(YOUR GOAL): Using the data below, print exactly the line with "Task: Click the arrow", the line with "The image size is (113, 644).", and every line between them, but none of the pictures.

(DATASET CONTENT):
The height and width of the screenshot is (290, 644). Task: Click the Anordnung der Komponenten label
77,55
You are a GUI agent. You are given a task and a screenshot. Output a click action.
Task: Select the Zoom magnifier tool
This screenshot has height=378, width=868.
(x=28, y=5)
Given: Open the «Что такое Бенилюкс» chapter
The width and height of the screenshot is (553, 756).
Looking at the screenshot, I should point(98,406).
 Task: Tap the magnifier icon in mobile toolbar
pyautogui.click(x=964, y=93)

---

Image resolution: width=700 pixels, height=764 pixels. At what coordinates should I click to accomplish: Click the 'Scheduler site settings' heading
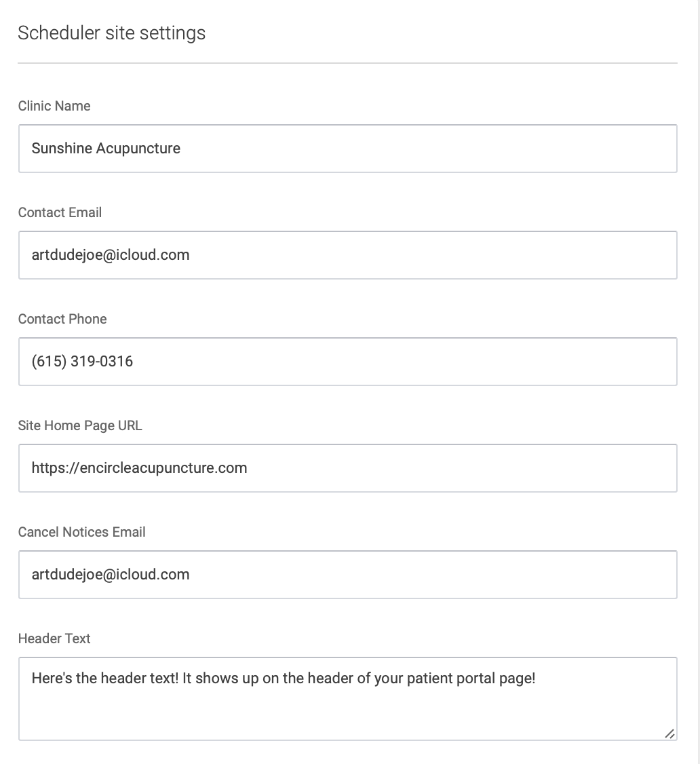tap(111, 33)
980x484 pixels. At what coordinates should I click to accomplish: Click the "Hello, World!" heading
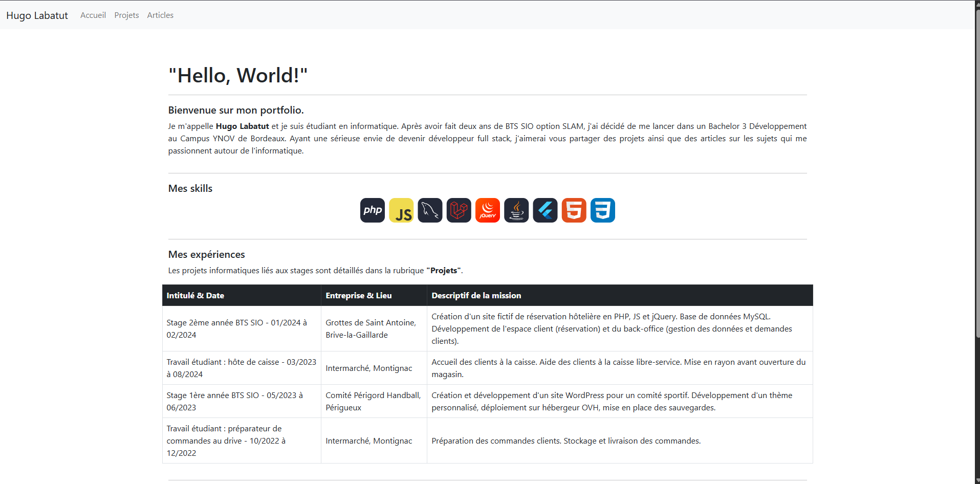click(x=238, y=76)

--

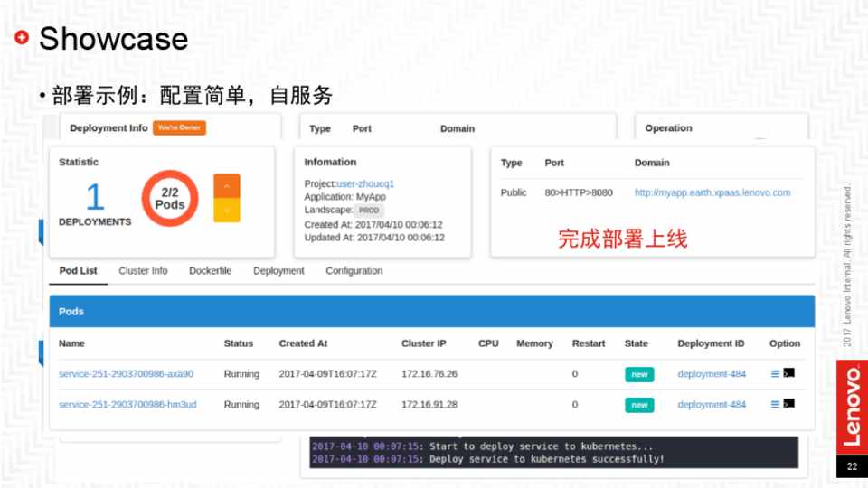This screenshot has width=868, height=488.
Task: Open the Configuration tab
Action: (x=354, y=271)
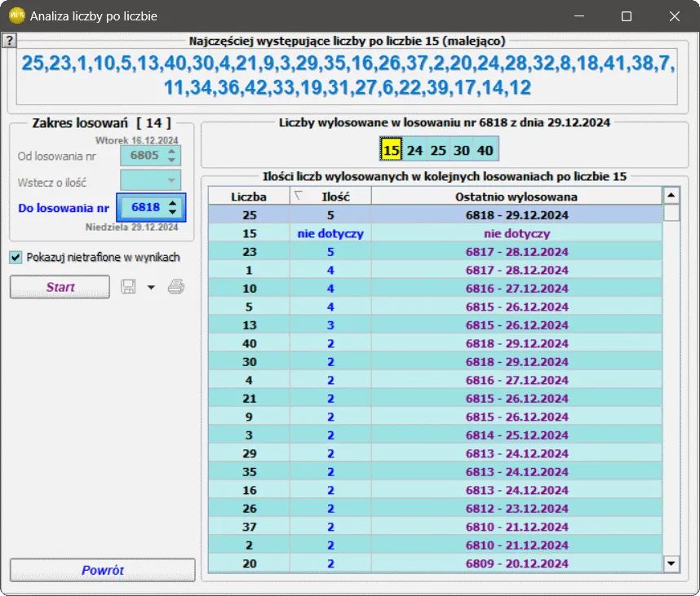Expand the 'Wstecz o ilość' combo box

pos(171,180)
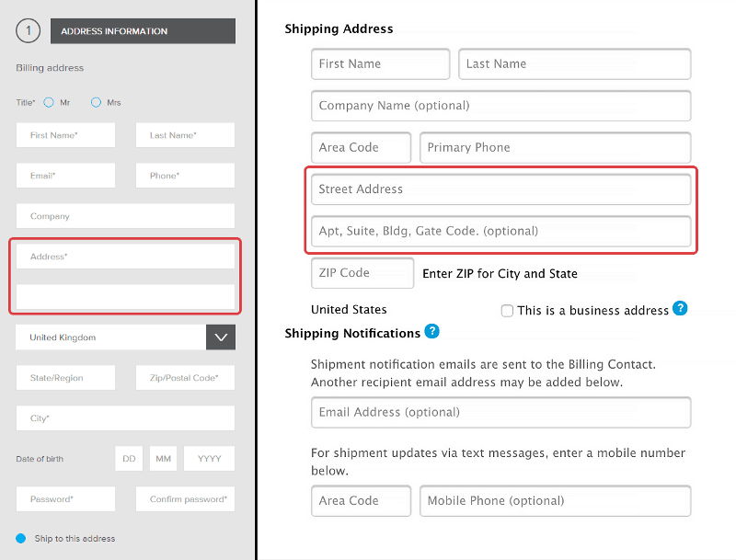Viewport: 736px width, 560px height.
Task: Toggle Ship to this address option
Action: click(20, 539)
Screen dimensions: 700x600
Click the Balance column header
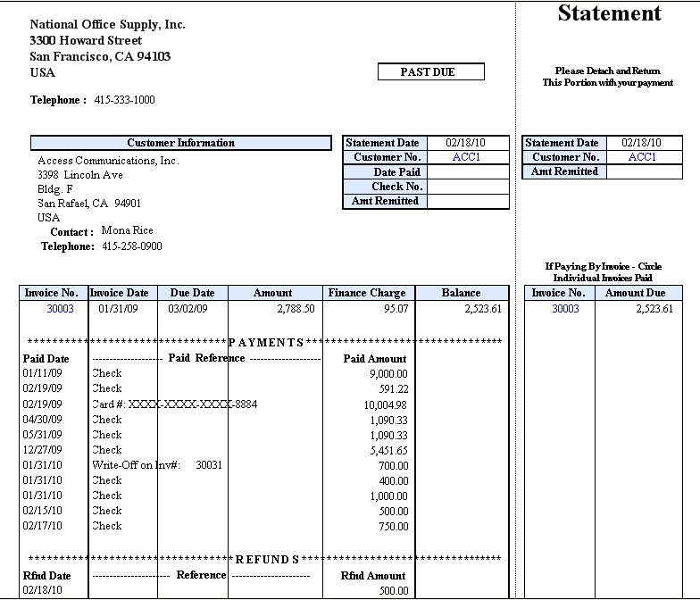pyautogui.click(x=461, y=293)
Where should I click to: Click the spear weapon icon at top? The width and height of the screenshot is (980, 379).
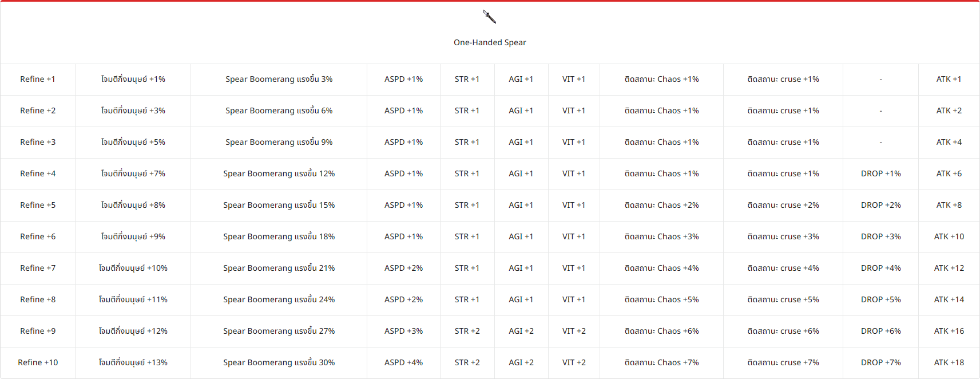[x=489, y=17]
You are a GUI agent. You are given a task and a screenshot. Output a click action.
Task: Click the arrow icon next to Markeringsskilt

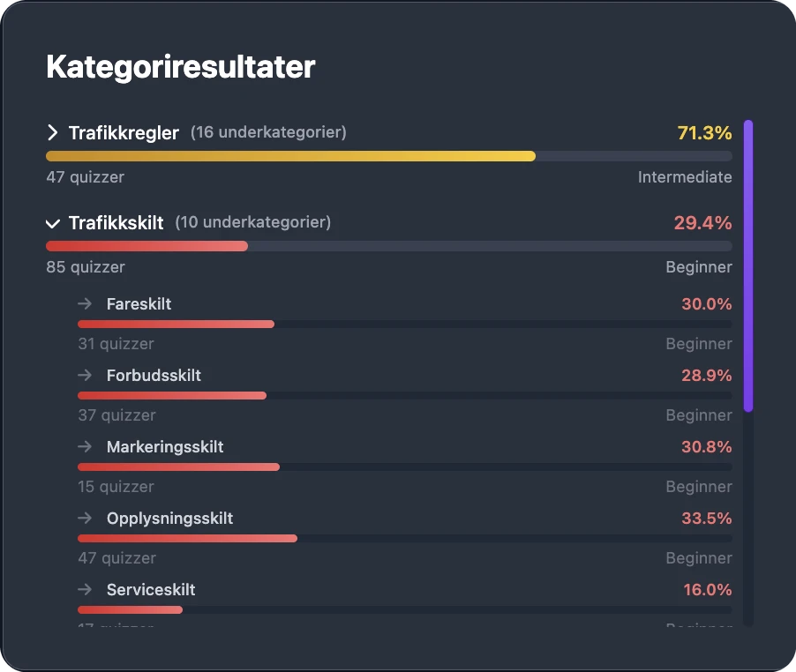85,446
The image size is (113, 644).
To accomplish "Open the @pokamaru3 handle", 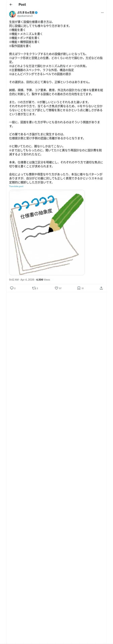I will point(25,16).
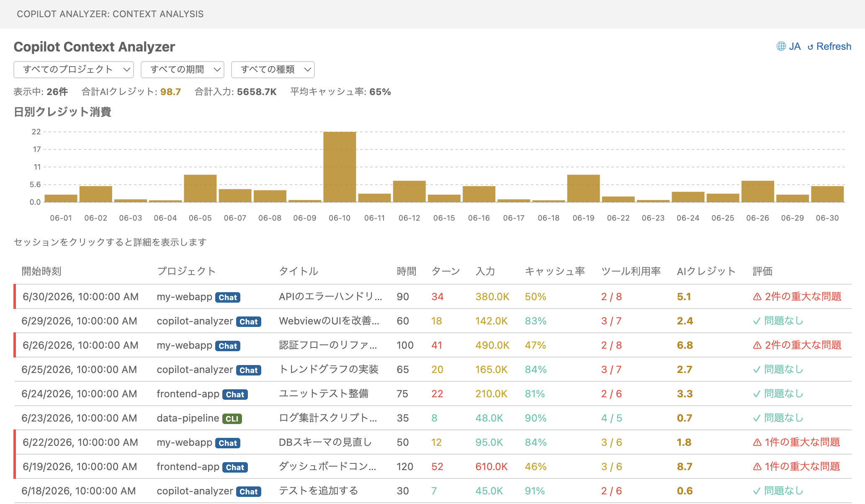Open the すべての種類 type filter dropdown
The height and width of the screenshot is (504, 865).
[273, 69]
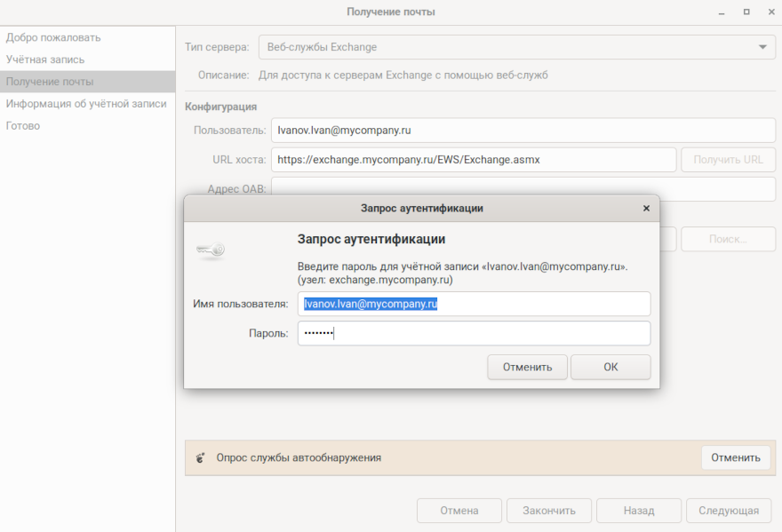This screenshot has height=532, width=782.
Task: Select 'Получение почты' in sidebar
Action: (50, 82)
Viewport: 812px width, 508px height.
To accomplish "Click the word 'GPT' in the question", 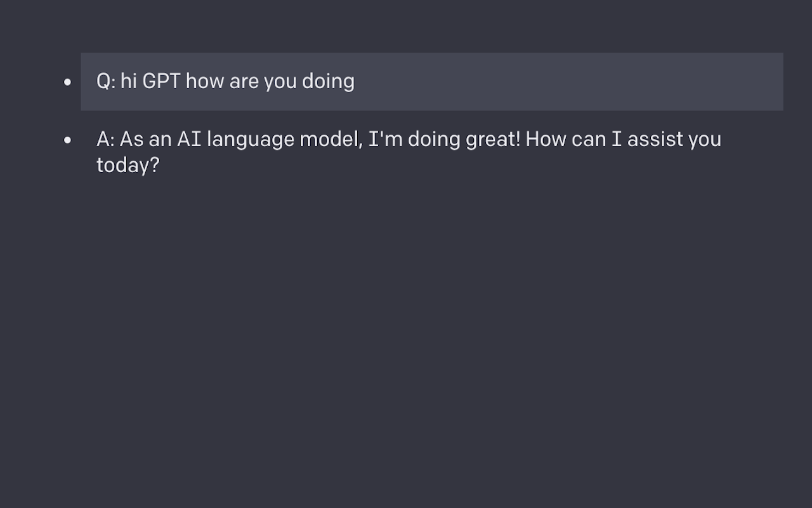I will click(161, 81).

(OUTPUT BELOW):
Task: Click the arrow icon next to Markeringsskilt

85,446
The image size is (113, 644).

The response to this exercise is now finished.